Detection, deterrent system will help eagles, wind turbines coexist better

Researchers have taken a key step toward helping wildlife coexist more safely with wind power generation by demonstrating the success of an impact detection system that uses vibration sensors mounted to turbine blades.

The findings are important because while wind power is generally regarded as green energy, danger to birds -- particularly federally protected bald eagles and golden eagles -- is a concern.

Corresponding author Roberto Albertani and collaborators at the OSU College of Engineering and the College of Earth, Ocean and Atmospheric Science's Hatfield Marine Science Center have created an integrated sensor system that can tell if a bird or bat hits a turbine.

The system can also determine what species was involved in the collision.

"If a turbine strikes a generic bird, sad as that is, it's not as critical as striking a protected golden eagle, which could potentially trigger down time in turbine operations and losses in revenue, and most important the loss of a member of a protected species," said Albertani, Boeing Professor of Mechanical Engineering Design at Oregon State University.

The U.S. Fish and Wildlife Service estimates there are roughly 143,000 bald eagles and 40,000 golden eagles in the United States.

A growing energy source in the U.S., wind power uses towers up to 300 feet tall typically equipped with three blades with wingspans double that of a Boeing 747. At their tips, the blades are moving close to 200 miles per hour.

"At land-based wind farms, carcass surveys and long-term visual monitoring have been the typical ways of assessing collisions and mortality rates," Albertani said. "Factors like surveyor error and carcass removal by scavengers can make the data inaccurate. And carcass surveys are expensive or not feasible at remote locations or other sites like agricultural fields, dense shrub habitats, or in offshore turbine operations."

The research by Albertani, College of Engineering graduate student Congcong Hu, and Robert Suryan of the Marine Science Center's Department of Fisheries and Wildlife tested a conceptual design of a system that auto-detects collisions. The system features a vibration sensor at the base of a blade, an acoustic sensor on the generator housing to pick up bird sounds, and an optical camera on the tower base.

Using a compressed-air launcher at the National Renewable Energy Laboratory Wind Technology Center in Boulder, Colo., researchers simulated bird impacts by firing tennis balls at turbines.

"General results from 29 field tests with blade strikes showed positive detection and confirmation 14 times," Albertani said. "Likely the impacts not detected were low-energy events.
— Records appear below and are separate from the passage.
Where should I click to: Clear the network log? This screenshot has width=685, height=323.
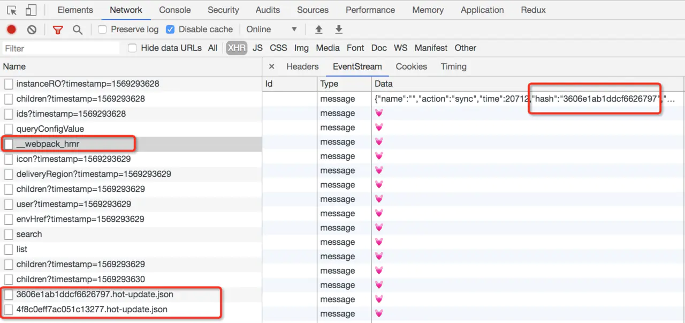click(x=32, y=29)
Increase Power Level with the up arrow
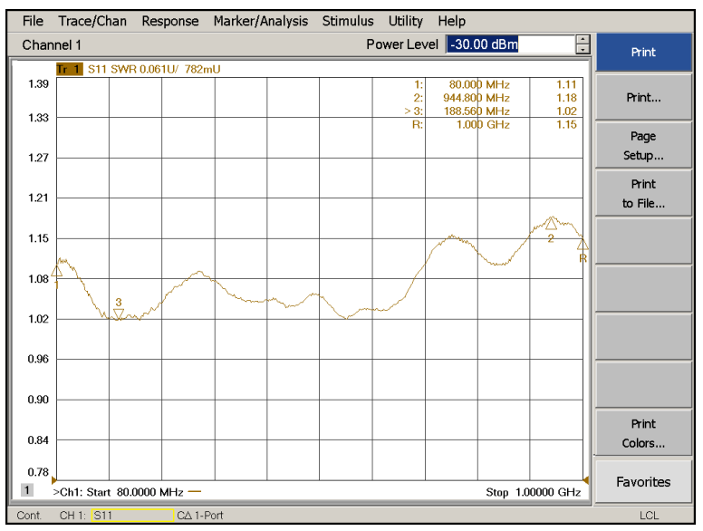Viewport: 703px width, 531px height. click(582, 40)
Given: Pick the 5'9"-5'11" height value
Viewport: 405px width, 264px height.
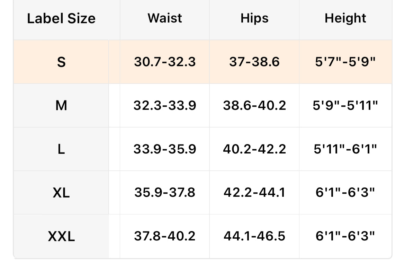Looking at the screenshot, I should pos(345,106).
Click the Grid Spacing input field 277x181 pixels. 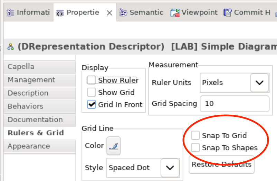point(235,104)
It is strongly believed the success rate can be significantly increased."

Most of the detected strikes, he noted, occurred at the leading edge of the blade halfway between the blade's midpoint and tip.

"A result of great interest was the capability of detecting a strike by any of the sensors installed on the three blades, an indication that not necessarily all of the blades of a rotor need to be equipped with sensors to detect impacts," he said. "This study demonstrates the feasibility of an impact detection system based on vibration sensors."
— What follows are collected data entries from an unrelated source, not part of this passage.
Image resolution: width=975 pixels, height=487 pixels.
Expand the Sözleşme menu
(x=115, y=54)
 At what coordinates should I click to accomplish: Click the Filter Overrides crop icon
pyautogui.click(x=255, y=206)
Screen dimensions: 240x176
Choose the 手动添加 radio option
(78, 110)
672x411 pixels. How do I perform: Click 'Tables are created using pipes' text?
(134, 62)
The U.S. Department of Energy supported the research. Findings were published in Wind Energy.

The department's Office of Energy Efficiency & Renewable Energy is supporting Albertani on a related project to detect and deter approaching eagles as well as determine if a blade strike has occurred.
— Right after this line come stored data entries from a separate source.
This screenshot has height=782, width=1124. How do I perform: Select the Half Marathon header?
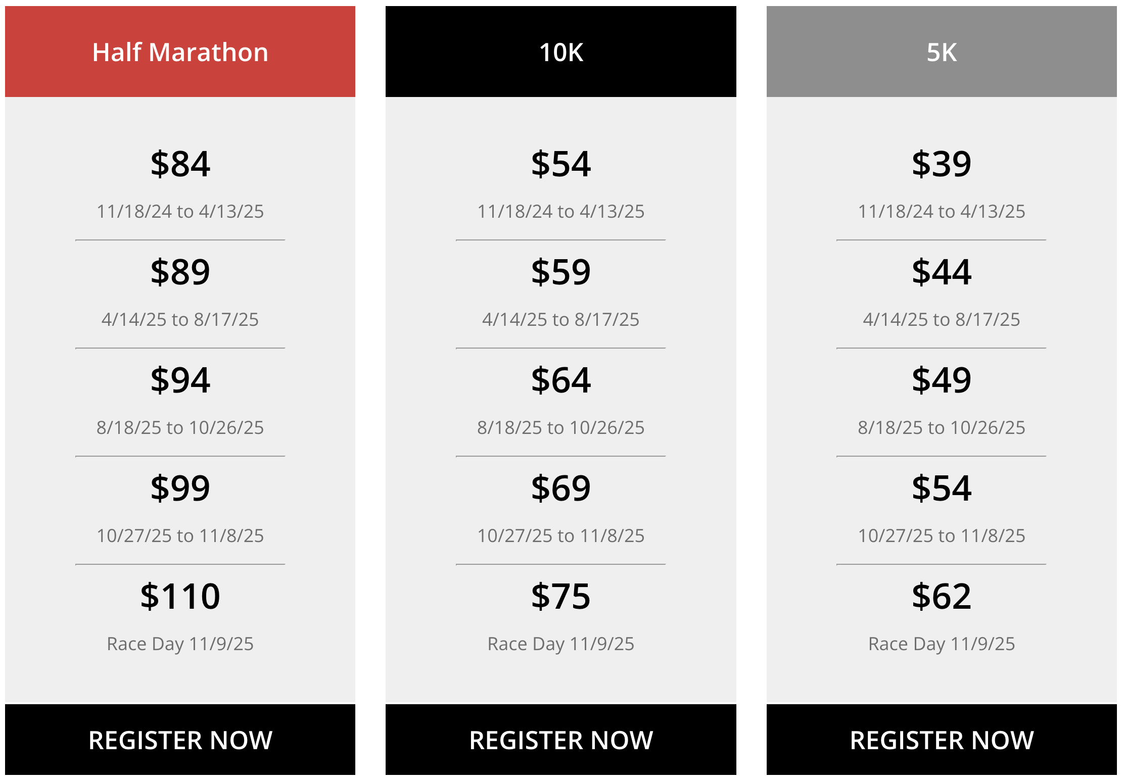tap(180, 52)
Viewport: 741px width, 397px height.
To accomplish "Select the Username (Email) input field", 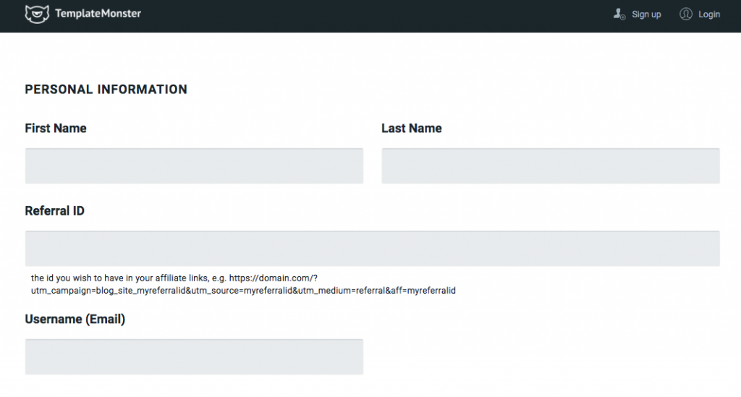I will pyautogui.click(x=194, y=357).
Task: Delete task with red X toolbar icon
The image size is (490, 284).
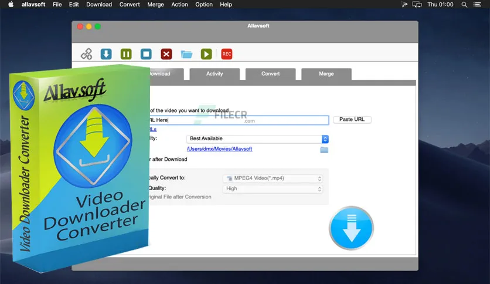Action: click(166, 55)
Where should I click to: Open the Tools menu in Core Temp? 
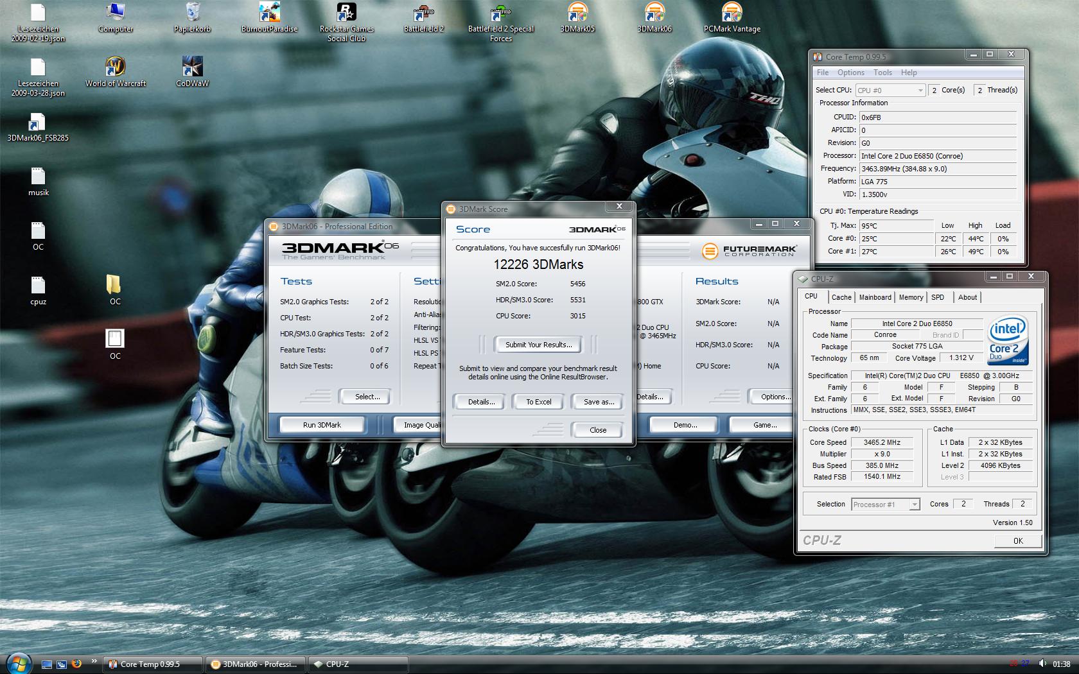[882, 73]
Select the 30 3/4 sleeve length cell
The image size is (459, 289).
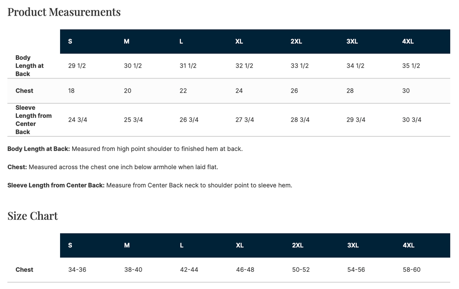pos(412,120)
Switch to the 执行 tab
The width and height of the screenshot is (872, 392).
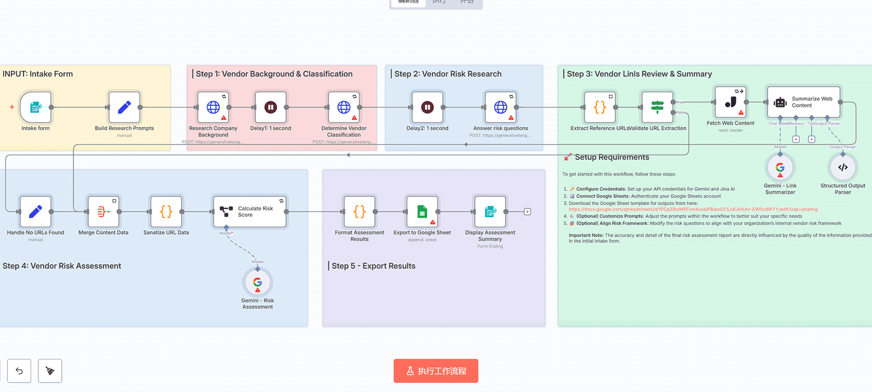[x=439, y=2]
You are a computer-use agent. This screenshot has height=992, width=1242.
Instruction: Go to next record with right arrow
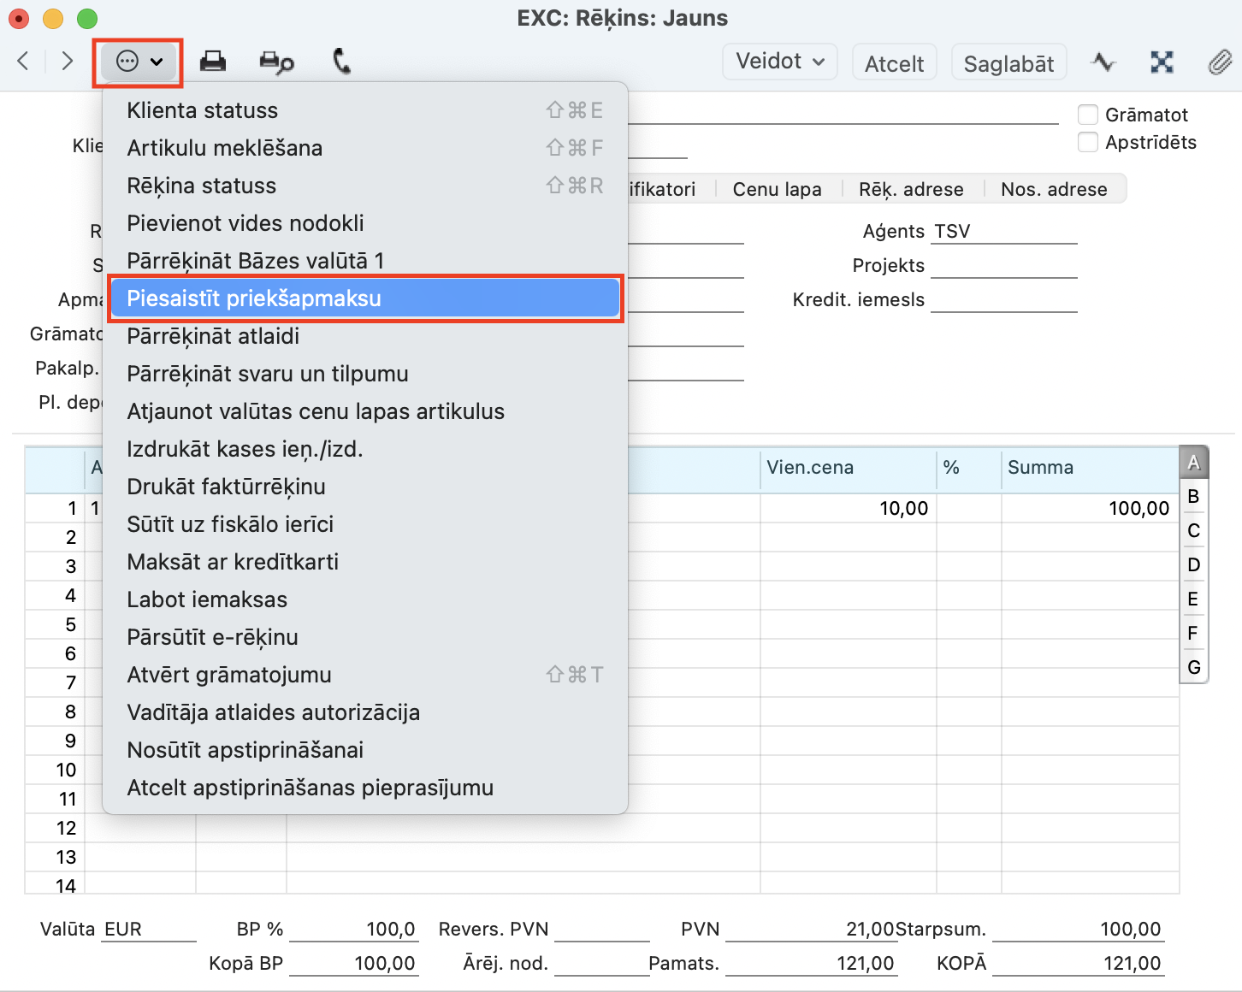pos(67,62)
Albertani is working with Sinisa Todorovic, associate professor of computer science at OSU, and Matthew Johnston, assistant professor of electrical and computer engineering, on what they hope will be a major breakthrough in a safer-for-wildlife expansion of wind energy worldwide.

The idea is that a computer-connected camera would determine if an approaching bird is an eagle and whether it's flying toward the blades. If both those answers are yes, the computer would trigger a ground-level kinetic deterrent: randomly moving, brightly colored facsimiles of people, designed to play into eagles' apparent aversion to humans.

When a vibration sensor detects a thump, recorded video data from the camera could be examined to tell if the impact was caused by an eagle or something else.

Albertani's team also includes two collaborators from the U.S. Geological Survey, biological statistician Manuela Huso and wildlife biologist and eagle expert Todd Katzner. An external advisory board includes Wind Energy industry representatives.